Они ели треску, Сережа что-то доказывал, Васька отвечал весело, но спроси его, о чем они говорили, он бы уставился в глаза и удивленно спросил в свою очередь:
— Разве мы о чем-нибудь говорили? — Он думал об одуванчиковой картине, о цвете неба, легкости и прозрачности.
Но шла ерунда. Бред
Он написал небо для херувимов, лошадь для цирковой езды и не написал одуванчиков — их нельзя было написать, получались бледные грязные пузыри на бледно-зеленых ножках.
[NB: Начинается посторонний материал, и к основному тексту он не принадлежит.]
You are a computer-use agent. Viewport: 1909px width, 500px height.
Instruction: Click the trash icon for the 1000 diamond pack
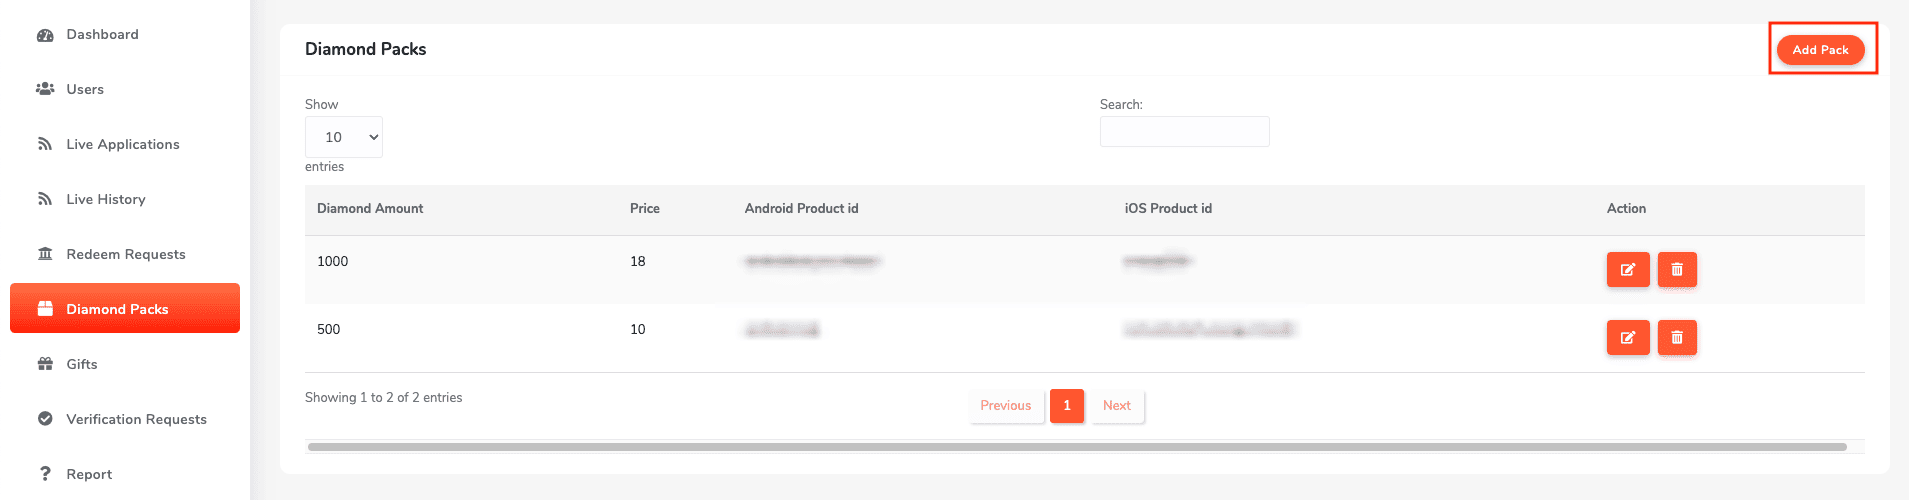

А у Нинки они были написаны просто, как колеса со спицами, но никто не сказал бы, что это колеса, — это были одуванчики. И лошадь была большая, очень сильная и добрая, — Васька вспоминал, что она в то же время была немножко похожа на жирафа, и ноги у нее были толстые и широко расставленные.
Вулканы на Васькиной картине казались нелепостью. Все было глупым.
У Васьки ныли плечи и поясница. Когда у него стали мелко трястись ноги в коленях, он швырнул кисти и лег.
Ныло все, каждый мускул, ныли даже зубы, словно избили его каким-то особым изуверским способом, не оставляющим ни синяков, ни ссадин, но всего сильнее страдала душа и горевал мозг: они как бы увидели друг друга без одежды и поняли, как слабы и хилы; они уже не питали иллюзий ни по отношению к себе, ни по отношению друг к другу — они сидели на голом камне, душа и разум, а третье место, посередине, которое должен был занимать талант, оказалось пустым, потому им было так сиротливо и холодно.
Он смотрел в потолок. И хотя окна выходили во двор, по потолку летели вспышки холодного трамвайного электричества.
Васька был отторгнут от живого мира; упрятан в застенках своих неудач или своей бездарности. Ему хотелось напиться — магазины работают до полуночи. Пойти купить водки и напиться: подраться с кем-нибудь или с кем-нибудь поговорить.
Афанасий Никанорович молчал, горевал вместе с Васькой. И сказать ему, наверное, было нечего.